Use its:locNote, its:locNoteType and its:locNoteRef (or their equivalents in your schema) to provide notes to the localizer.

This is especially important for content with inserted text where the translator will need context to translate more accurately.

In this document two ITS local attributes are used to annotate an XSLT template:

Note: When working with XSLT, you need to decide whether the ITS markup should be in the output or not, and may have to use different markup accordingly. In this example, the ITS attributes do not appear in the output.

<?xml version="1.0"?>
<xsl:stylesheet version="1.0"
     xmlns="http://www.w3.org/1999/xhtml"
     xmlns:xsl="http://www.w3.org/1999/XSL/Transform"
     xmlns:its="http://www.w3.org/2005/11/its"
     its:version="1.0">
 <xsl:template match="/data">
  <xsl:variable name="Lang" select="Lang"/>
  <xsl:variable name="EMail" select="EMail"/>
  <html xmlns="http://www.w3.org/1999/xhtml" xml:lang="{$Lang}" lang="{$Lang}">
   <head>
    <meta http-equiv="Content-Type" content="text/html; charset=utf-8"/>
    <title>Login</title>
   </head>
   <body>
    <p>Login Into Queztal-Systems</p>
    <form method="POST">
     <table border="0" id="table2">
      <tr><td>First, place your pass card in front of the reader to scan your
       <xsl:text its:locNoteRef="http://en.wikipedia.org/wiki/RFID">RFID</xsl:text>.
       When the light turns green, enter your password in the box below, and
       click Submit.</td></tr>
      <tr><td><input type="password" name="pword" size="25"/></td></tr>
     </table>
     <p><input type="submit" value="Submit" name="go"/></p>
    </form>
    <p>If you have difficulties login in, please call
     <xsl:value-of select="PNum" its:locNote="Toll-free phone number"/>,
     or send an email to
     <a href="mailto:{$EMail}"><xsl:value-of select="EMail"/></a>.</p>
   </body>
  </html>
 </xsl:template>
</xsl:stylesheet>

[Example's source code]

Why do this

There are many reasons to provide information to localizers.

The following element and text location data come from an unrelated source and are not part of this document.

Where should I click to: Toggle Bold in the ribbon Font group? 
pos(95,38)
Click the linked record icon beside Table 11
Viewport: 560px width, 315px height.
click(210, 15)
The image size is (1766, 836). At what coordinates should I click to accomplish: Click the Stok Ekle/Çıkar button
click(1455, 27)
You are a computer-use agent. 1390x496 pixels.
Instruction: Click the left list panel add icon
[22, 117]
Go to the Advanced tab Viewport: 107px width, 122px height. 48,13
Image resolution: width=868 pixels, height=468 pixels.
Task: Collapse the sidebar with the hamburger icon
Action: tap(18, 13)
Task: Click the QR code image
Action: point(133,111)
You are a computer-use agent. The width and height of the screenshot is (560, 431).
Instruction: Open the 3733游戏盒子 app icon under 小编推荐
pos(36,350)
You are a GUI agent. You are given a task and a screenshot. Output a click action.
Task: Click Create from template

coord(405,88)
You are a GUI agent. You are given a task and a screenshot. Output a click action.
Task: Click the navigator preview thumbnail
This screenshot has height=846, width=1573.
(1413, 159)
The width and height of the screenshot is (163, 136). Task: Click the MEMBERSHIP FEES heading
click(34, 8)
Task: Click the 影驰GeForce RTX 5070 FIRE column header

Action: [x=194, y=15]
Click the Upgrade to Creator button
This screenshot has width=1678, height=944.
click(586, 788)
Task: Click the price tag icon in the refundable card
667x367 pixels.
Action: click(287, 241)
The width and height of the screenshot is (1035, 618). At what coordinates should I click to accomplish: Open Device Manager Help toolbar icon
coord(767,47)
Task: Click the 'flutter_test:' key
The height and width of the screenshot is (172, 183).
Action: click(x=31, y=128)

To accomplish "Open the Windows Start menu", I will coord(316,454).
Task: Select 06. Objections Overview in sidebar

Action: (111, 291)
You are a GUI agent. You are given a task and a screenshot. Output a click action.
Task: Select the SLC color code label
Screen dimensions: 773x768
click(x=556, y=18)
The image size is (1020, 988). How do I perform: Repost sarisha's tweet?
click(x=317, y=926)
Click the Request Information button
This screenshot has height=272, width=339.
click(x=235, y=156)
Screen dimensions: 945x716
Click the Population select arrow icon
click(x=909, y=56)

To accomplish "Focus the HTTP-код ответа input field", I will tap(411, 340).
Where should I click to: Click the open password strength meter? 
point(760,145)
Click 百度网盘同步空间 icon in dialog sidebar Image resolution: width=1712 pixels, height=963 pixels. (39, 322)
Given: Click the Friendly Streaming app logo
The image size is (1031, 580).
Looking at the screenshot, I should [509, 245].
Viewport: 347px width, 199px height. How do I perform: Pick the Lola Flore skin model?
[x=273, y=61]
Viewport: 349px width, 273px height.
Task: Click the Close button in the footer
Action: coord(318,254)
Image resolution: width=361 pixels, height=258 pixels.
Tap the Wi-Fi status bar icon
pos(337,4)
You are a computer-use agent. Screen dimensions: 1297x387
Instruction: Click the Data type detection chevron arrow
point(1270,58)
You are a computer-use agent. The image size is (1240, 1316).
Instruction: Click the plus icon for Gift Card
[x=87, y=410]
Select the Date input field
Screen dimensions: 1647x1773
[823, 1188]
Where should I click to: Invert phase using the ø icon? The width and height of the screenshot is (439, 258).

You may want to:

Using XML comments for doing this may not be enough as they may get stripped out or ignored during the localization process.

Make sure that any piece of inserted text is grammatically independent of its surrounding context.

Inserted text refers to any text that is marked by a placeholder in the source XML document and automatically inserted within text content when the document is processed.

Types of inserted text include:

The implementation of such text can be done in different ways in XML. Some examples are:

How to do this

Use inserted text only when the text is self-contained and does not affect its surrounding context. For example, titles and quotations are inserted text that, usually, would not cause problems.

Avoid using inserted text that has any effect or dependence on the context where it is inserted.

For additional background information about issues and approaches related to text insertion and re-use of text see the articles Working with Composite Messages and Re-using Strings in Scripted Content.

If you do insert text, use its:locNote or its:termInfoRef (or their equivalents in your schema) to provide the localizers with some context. See Best Practice 21: Providing notes for localizers and Best Practice 23: Identifying terms.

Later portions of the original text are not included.